> **SOURCE DATA**:

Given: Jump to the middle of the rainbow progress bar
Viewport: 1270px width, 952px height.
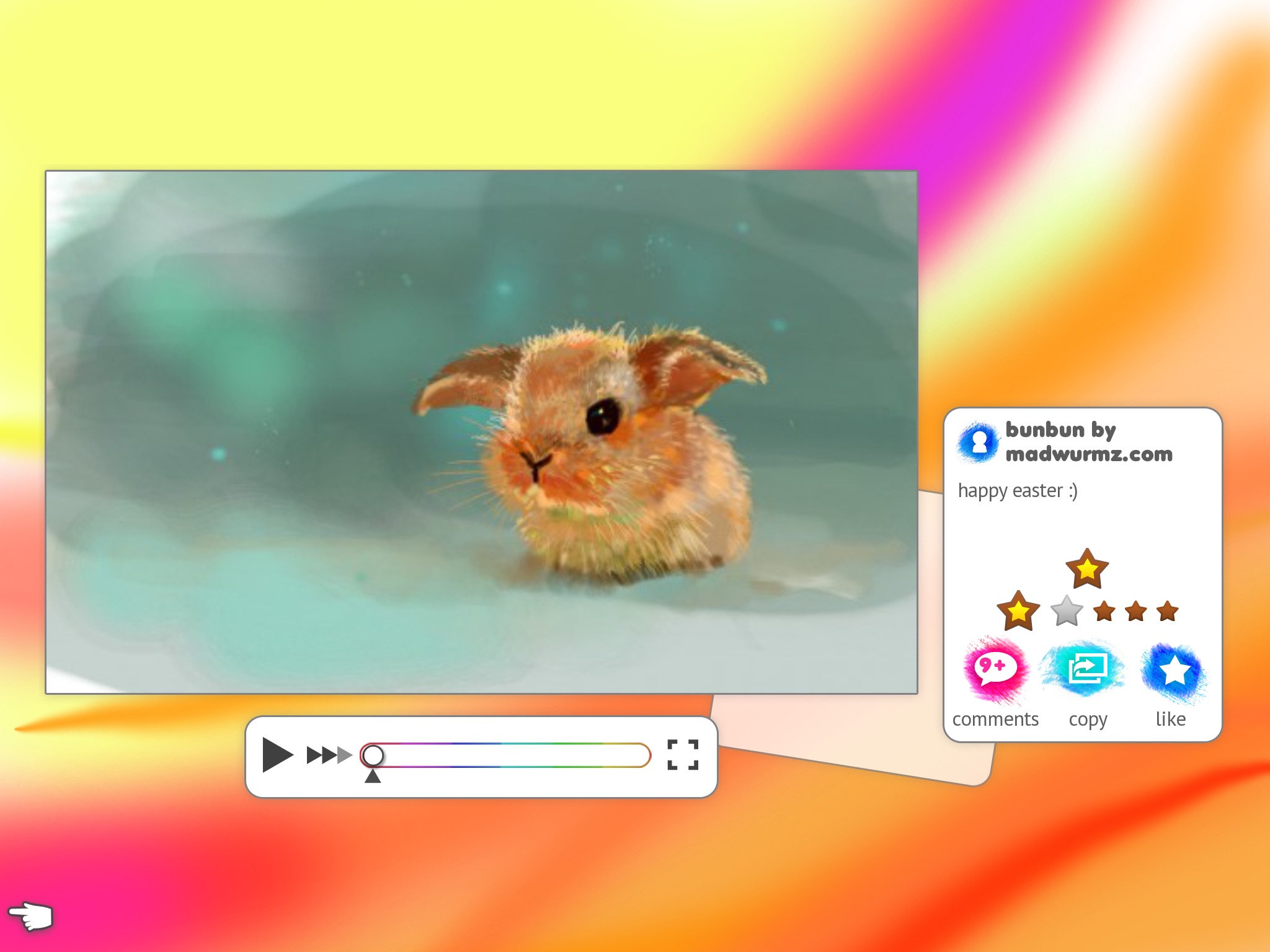Looking at the screenshot, I should (x=505, y=755).
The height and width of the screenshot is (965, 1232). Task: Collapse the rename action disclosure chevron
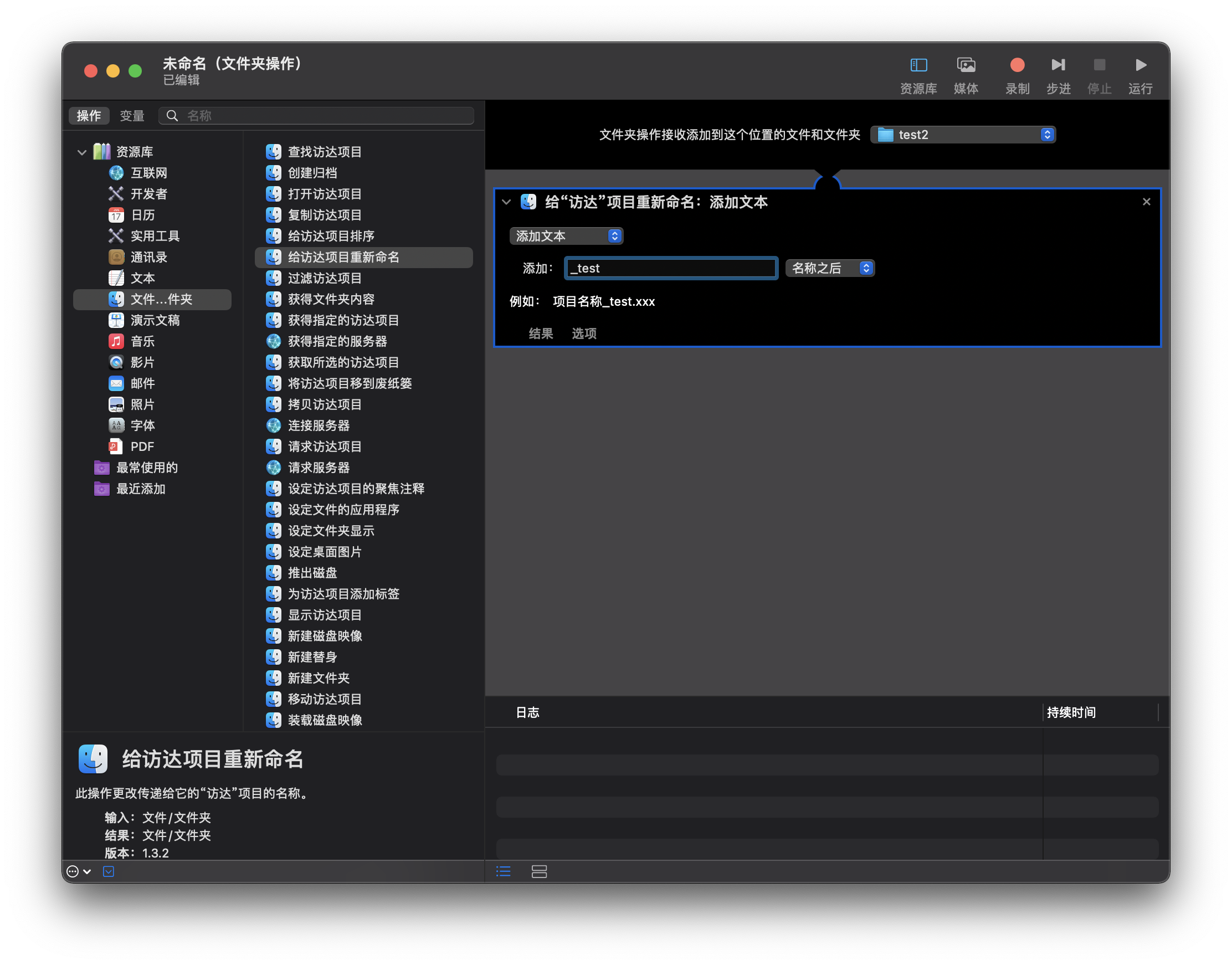(506, 202)
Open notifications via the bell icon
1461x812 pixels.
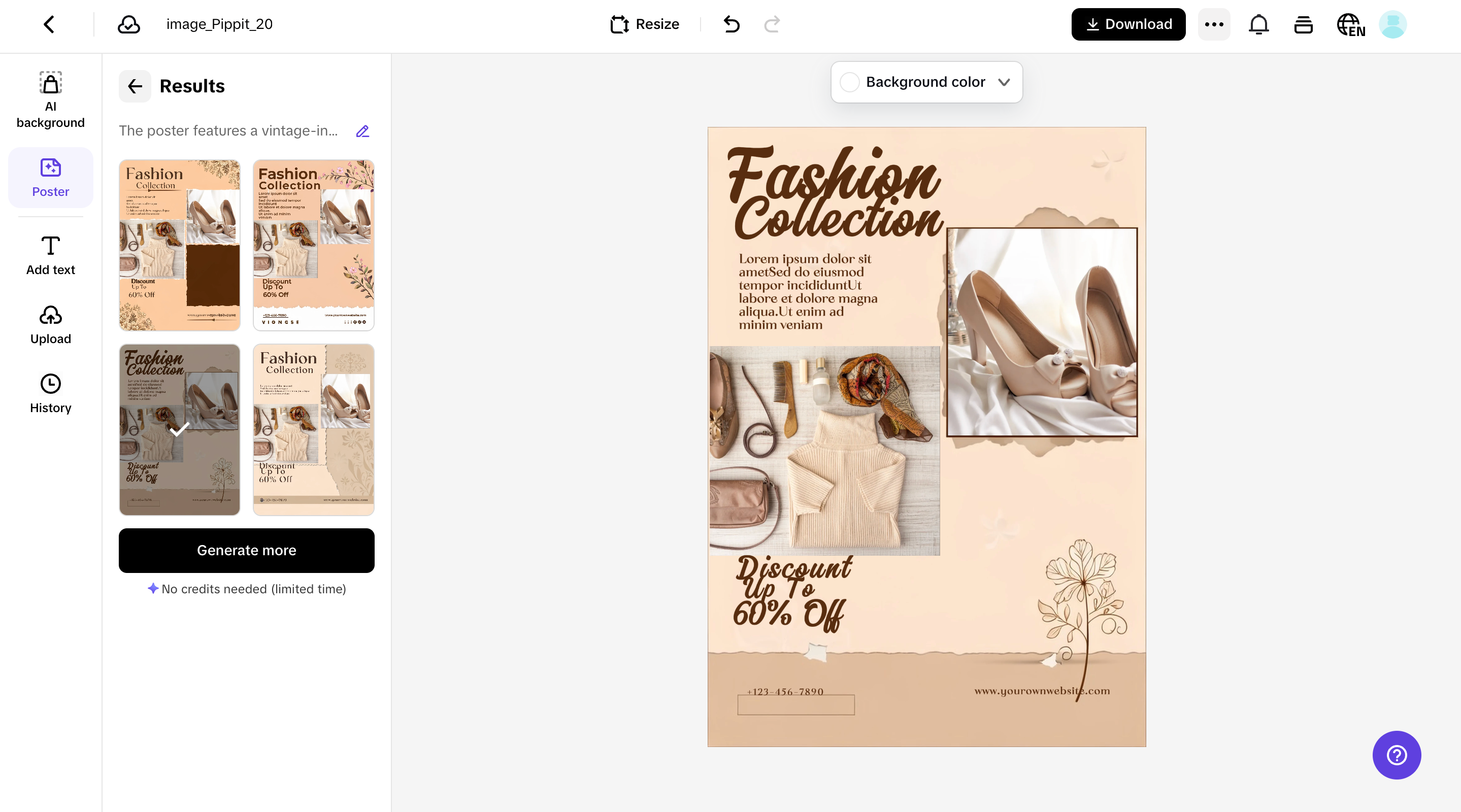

> **REQUIRED WORK**: Pictures stay out; reproduce exactly the lines from the one containing "The height and" through the last line of the listing, both included.

> **FINISHED EXERCISE**:
The height and width of the screenshot is (965, 1232). Task: Collapse the rename action disclosure chevron
(506, 202)
Open notifications via the bell icon
1461x812 pixels.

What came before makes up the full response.